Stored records
+++

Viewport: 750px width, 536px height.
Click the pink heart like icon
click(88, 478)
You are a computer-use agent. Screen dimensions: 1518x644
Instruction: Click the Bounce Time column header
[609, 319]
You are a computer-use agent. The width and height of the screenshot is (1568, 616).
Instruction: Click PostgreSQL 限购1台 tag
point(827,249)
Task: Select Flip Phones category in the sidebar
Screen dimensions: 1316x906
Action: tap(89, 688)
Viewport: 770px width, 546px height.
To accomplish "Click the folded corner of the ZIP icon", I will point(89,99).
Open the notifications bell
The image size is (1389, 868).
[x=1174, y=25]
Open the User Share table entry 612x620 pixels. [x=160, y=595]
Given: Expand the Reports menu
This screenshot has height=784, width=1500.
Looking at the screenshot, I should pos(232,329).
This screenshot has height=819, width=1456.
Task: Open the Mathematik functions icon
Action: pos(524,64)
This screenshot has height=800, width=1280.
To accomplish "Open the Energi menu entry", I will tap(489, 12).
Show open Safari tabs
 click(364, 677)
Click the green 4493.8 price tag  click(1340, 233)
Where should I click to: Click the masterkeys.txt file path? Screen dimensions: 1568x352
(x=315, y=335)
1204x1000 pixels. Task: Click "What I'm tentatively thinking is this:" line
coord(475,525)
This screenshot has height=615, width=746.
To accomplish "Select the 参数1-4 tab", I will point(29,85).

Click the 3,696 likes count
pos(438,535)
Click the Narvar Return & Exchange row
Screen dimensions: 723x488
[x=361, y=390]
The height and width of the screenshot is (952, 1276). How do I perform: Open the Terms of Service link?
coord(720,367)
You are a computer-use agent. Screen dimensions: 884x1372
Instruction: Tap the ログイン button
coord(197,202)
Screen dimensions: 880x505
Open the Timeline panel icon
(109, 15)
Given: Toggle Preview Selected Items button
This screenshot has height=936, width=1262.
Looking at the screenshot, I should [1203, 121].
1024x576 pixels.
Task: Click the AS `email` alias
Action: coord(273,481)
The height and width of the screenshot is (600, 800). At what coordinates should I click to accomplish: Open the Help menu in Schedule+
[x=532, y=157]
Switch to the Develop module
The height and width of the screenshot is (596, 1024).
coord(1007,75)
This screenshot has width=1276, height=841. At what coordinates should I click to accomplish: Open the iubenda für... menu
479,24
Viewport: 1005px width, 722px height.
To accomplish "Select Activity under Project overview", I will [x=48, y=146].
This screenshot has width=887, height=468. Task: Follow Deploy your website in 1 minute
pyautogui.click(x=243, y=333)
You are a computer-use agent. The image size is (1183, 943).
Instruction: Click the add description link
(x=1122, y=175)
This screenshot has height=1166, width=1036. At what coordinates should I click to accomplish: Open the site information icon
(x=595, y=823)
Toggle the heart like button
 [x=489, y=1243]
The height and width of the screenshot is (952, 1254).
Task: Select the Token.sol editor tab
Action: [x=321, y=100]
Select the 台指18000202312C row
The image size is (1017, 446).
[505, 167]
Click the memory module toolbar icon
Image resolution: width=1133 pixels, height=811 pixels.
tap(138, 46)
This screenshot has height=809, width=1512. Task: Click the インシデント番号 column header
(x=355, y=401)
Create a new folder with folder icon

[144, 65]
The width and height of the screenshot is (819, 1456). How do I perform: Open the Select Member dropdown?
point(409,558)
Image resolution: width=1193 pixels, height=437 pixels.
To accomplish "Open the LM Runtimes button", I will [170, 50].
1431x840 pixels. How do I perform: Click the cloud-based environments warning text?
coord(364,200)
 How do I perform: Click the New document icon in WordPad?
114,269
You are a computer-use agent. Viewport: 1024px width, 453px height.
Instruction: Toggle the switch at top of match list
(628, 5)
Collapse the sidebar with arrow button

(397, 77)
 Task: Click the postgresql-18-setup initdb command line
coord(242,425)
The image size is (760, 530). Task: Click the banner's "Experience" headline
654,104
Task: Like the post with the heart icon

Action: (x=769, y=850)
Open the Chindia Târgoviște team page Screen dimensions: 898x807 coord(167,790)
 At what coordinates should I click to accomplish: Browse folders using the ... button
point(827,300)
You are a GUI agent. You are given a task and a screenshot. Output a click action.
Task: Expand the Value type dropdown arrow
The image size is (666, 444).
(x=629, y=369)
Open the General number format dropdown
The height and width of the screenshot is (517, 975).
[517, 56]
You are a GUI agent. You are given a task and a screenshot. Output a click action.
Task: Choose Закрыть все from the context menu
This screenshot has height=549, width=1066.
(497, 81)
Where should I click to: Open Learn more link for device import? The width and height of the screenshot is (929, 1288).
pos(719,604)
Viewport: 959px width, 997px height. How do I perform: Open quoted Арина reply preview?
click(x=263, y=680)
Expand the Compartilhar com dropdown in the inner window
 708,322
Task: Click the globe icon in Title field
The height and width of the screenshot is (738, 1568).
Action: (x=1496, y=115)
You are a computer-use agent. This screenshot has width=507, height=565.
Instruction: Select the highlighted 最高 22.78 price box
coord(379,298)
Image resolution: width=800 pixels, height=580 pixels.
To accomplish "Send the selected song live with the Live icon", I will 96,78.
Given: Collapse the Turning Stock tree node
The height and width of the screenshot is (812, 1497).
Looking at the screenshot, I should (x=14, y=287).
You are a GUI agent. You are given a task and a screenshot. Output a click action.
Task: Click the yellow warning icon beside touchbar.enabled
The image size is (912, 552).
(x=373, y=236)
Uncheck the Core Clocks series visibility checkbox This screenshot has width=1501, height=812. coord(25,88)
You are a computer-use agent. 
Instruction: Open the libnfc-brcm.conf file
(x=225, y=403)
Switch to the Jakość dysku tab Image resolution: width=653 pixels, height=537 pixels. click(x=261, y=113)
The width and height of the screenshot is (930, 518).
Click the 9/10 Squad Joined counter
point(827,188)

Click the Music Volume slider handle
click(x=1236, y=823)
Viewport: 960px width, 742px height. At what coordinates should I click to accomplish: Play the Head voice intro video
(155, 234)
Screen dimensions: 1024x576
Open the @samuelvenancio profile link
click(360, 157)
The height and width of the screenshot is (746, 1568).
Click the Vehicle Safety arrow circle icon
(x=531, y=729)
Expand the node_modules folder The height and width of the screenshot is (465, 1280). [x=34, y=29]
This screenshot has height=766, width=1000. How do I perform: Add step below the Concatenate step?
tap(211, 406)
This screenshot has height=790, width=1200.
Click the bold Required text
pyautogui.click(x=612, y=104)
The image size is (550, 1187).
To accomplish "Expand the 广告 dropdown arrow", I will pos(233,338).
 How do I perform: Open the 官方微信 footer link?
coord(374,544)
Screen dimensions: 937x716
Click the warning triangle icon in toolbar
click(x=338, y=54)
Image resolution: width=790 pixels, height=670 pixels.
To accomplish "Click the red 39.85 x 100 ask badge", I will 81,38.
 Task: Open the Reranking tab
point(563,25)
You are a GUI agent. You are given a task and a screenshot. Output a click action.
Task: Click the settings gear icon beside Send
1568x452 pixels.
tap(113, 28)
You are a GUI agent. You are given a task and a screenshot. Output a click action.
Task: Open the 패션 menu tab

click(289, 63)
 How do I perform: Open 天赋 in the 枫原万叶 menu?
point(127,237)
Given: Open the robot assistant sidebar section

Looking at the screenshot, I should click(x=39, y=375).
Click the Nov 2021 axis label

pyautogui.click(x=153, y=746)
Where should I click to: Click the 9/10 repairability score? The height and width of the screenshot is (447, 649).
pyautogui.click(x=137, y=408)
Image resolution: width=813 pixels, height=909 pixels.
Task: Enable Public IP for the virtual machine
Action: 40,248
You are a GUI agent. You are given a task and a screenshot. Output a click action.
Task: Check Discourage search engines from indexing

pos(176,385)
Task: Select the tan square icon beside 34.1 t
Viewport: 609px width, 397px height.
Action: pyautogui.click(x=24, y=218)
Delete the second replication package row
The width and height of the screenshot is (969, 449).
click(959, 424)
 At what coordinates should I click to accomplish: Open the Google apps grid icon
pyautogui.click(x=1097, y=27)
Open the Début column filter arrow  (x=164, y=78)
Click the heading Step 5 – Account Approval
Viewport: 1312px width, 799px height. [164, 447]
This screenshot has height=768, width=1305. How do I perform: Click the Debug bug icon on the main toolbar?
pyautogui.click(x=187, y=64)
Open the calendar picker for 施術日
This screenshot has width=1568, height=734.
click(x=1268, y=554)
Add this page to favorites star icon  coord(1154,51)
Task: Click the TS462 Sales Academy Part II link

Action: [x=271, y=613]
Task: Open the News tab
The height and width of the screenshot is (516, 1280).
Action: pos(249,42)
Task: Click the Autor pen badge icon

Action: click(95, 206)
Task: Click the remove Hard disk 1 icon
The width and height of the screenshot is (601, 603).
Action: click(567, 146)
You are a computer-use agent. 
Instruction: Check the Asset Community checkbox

+++

== Task goal ==
Return only the lines between the one holding "Task: Expand the Value type dropdown arrow" and the one holding "You are a computer-use agent. This", inclusive, exactly as they appear above.

== Worked solution ==
Task: Expand the Value type dropdown arrow
The image size is (666, 444).
(x=629, y=369)
Open the General number format dropdown
The height and width of the screenshot is (517, 975).
[517, 56]
You are a GUI agent. You are given a task and a screenshot. Output a click action.
Task: Choose Закрыть все from the context menu
This screenshot has height=549, width=1066.
(497, 81)
Where should I click to: Open Learn more link for device import? The width and height of the screenshot is (929, 1288).
pos(719,604)
Viewport: 959px width, 997px height. How do I perform: Open quoted Арина reply preview?
click(x=263, y=680)
Expand the Compartilhar com dropdown in the inner window
 708,322
Task: Click the globe icon in Title field
The height and width of the screenshot is (738, 1568).
Action: (x=1496, y=115)
You are a computer-use agent. This screenshot has width=507, height=565.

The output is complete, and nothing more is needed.